Electron power absorption mode transitions in low-pressure capacitively coupled plasmas in gas mixtures

The electron power absorption and excitation dynamics are studied by Phase Resolved Optical Emission Spectroscopy (PROES) measurements combined with Particle-in-Cell/Monte Carlo Collisions (PIC/MCC) simulations in low-pressure capacitively coupled plasmas (CCPs) operated in gas mixtures. Results of the PROES measurements performed in a geometrically symmetric CCP reactor show good qualitative agreement with the PIC/MCC simulation results in a wide parameter range in Ne-O₂ and Ar-O₂ mixtures.

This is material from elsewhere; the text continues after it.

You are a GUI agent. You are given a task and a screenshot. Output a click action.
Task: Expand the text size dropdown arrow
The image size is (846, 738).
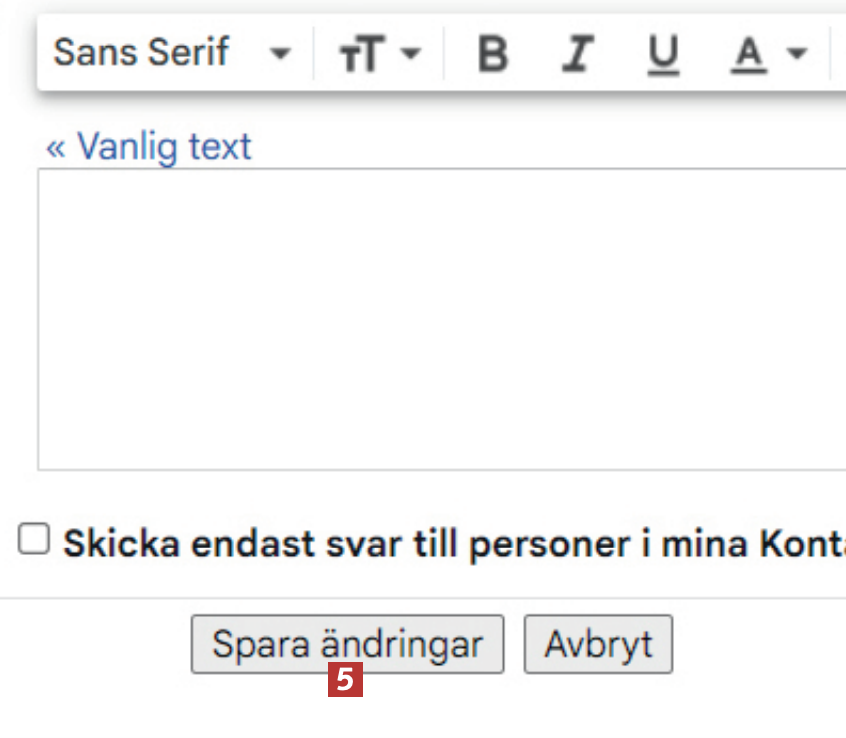tap(412, 53)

Various emission and excitation patterns develop at different pressures, driving frequencies and mixing ratios of the two gases. The mechanisms behind the formation of these patterns are revealed based on the Boltzmann term analysis. The transitions between different discharge operation modes and electron power absorption modes are examined. Significant changes in the excitation patterns are generally considered to be predictive of transitions of the dominant electron power absorption mode and discharge operation mode. The results show that it is not straightforward to infer the power absorption mode transitions based on the spatio-temporal distribution of the excitation rate alone as the same electron power absorption mechanisms could be associated with excitation patterns of significantly different characteristics, which indicate discharge operation in different modes.